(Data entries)

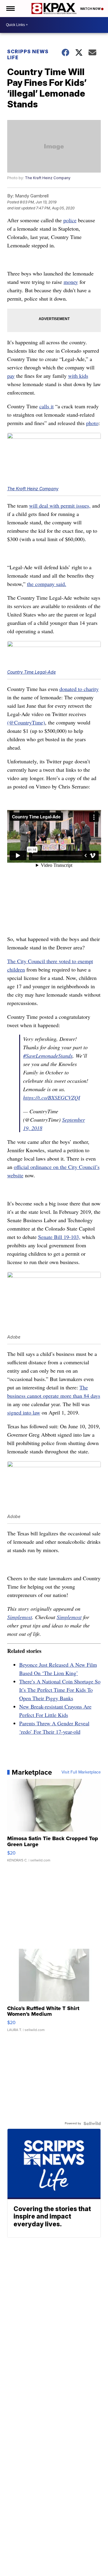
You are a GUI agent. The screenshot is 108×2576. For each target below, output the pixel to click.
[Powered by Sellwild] (92, 2123)
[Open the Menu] (10, 8)
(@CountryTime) (26, 722)
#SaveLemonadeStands (48, 1055)
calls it (46, 406)
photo (92, 423)
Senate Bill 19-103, (59, 1236)
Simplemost (19, 1617)
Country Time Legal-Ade (31, 672)
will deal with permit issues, (60, 505)
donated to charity (79, 688)
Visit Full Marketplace (81, 1772)
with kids (78, 375)
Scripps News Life (28, 54)
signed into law (23, 1412)
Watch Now (90, 8)
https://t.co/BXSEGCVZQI (51, 1097)
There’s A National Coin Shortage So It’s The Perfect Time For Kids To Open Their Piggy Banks (59, 1690)
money (71, 281)
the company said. (46, 583)
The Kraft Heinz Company (47, 178)
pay (11, 375)
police (69, 220)
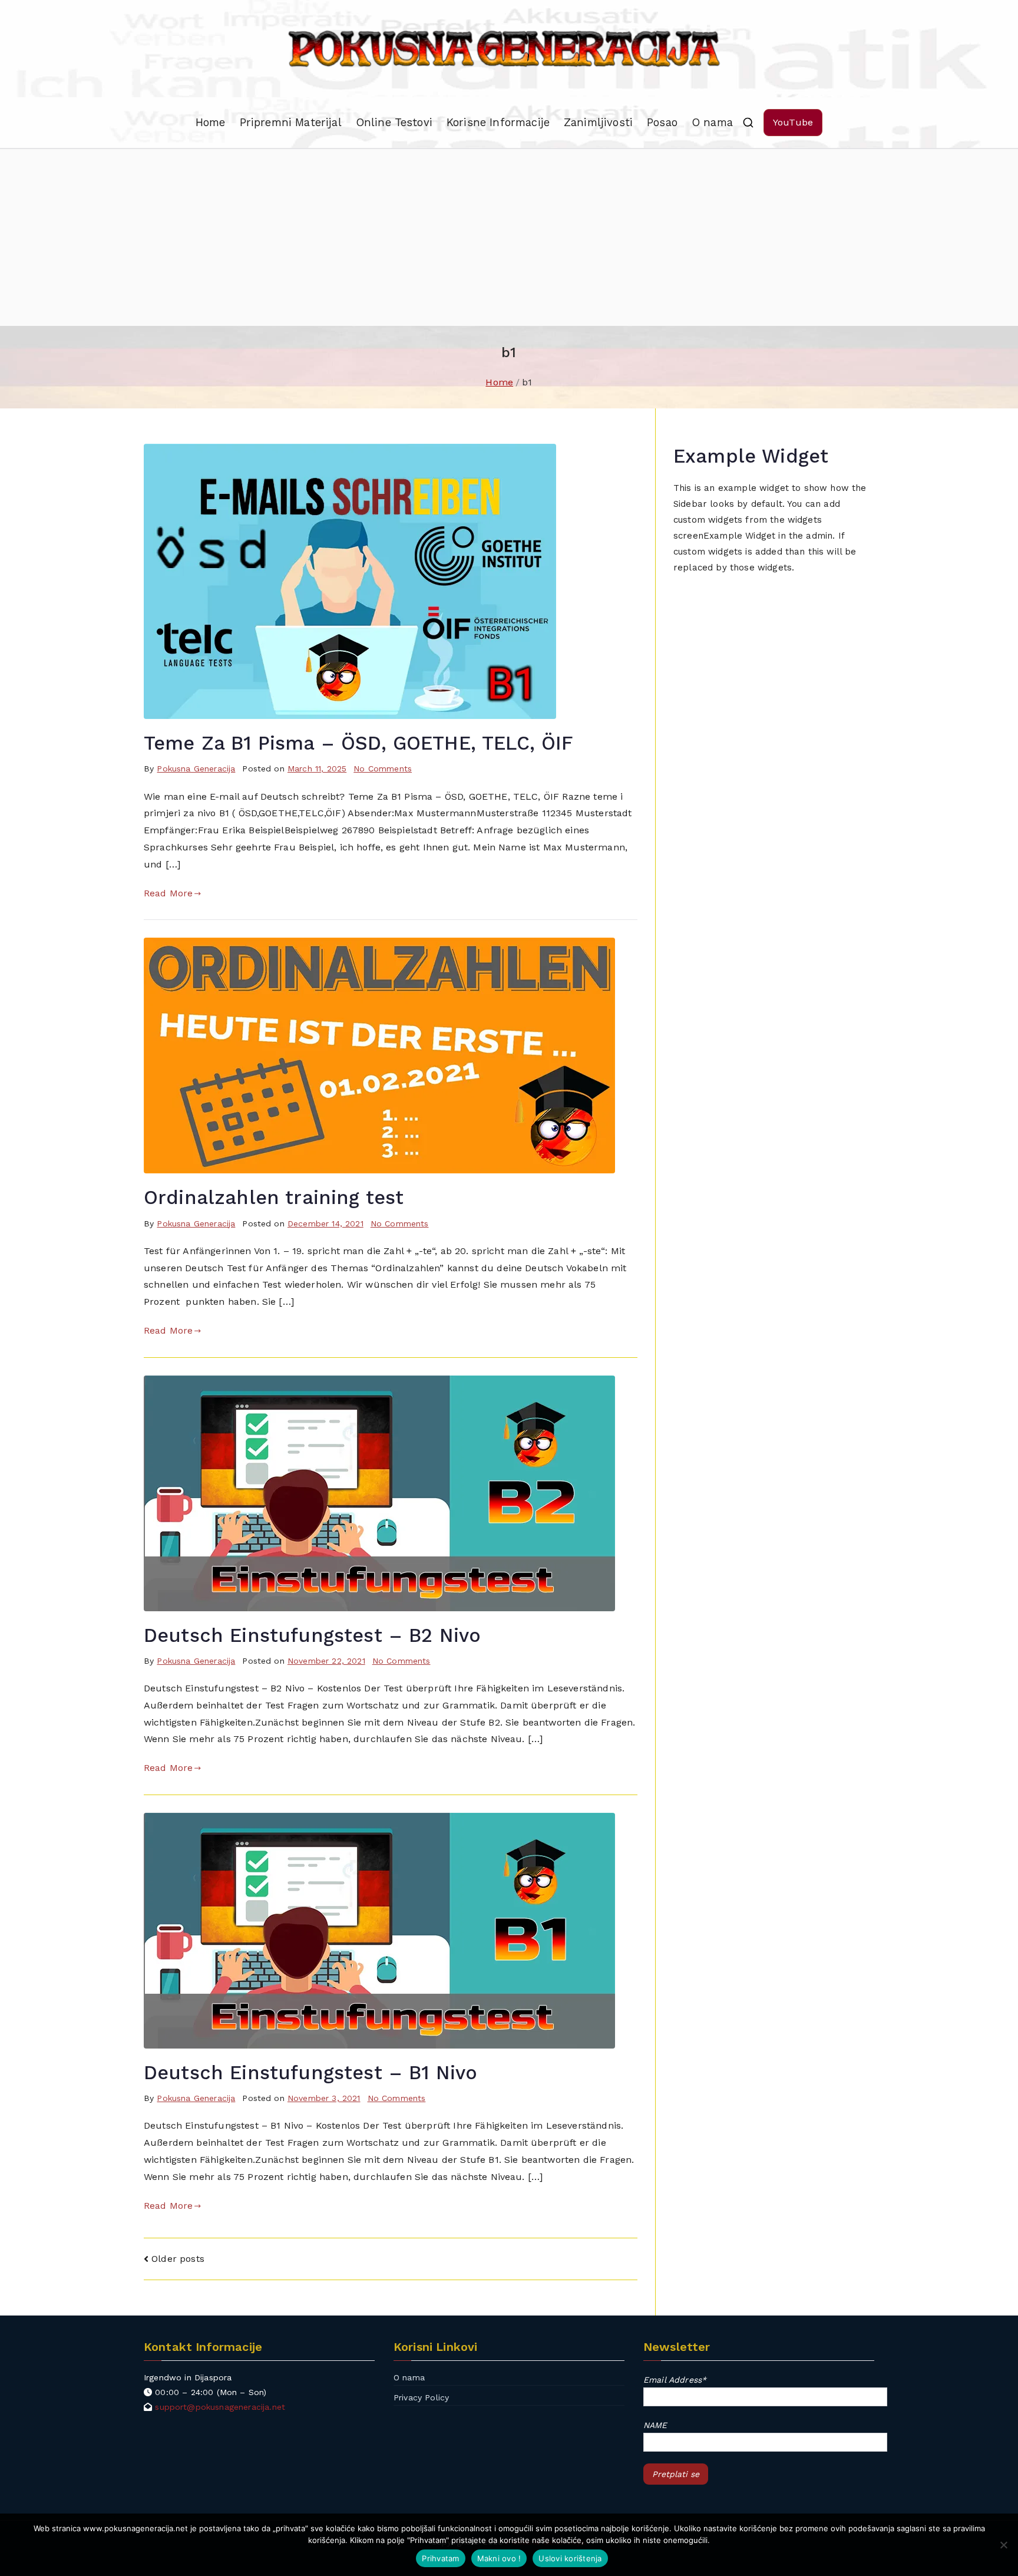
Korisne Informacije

* **WORK ITEM**
Return each entry above unchanged. Leave the pictures out.

* **RESULT OF THE EXERCISE**
You are a GUI agent. The screenshot is 108×2576. For each target below, output the pixel to click.
[Powered by Sellwild] (92, 2123)
[Open the Menu] (10, 8)
(@CountryTime) (26, 722)
#SaveLemonadeStands (48, 1055)
calls it (46, 406)
photo (92, 423)
Senate Bill 19-103, (59, 1236)
Simplemost (19, 1617)
Country Time Legal-Ade (31, 672)
will deal with permit issues, (60, 505)
donated to charity (79, 688)
Visit Full Marketplace (81, 1772)
with kids (78, 375)
Scripps News Life (28, 54)
signed into law (23, 1412)
Watch Now (90, 8)
https://t.co/BXSEGCVZQI (51, 1097)
There’s A National Coin Shortage So It’s The Perfect Time For Kids To Open Their Piggy Banks (59, 1690)
money (71, 281)
the company said. (46, 583)
The Kraft Heinz Company (47, 178)
pay (11, 375)
police (69, 220)
Korisne Informacije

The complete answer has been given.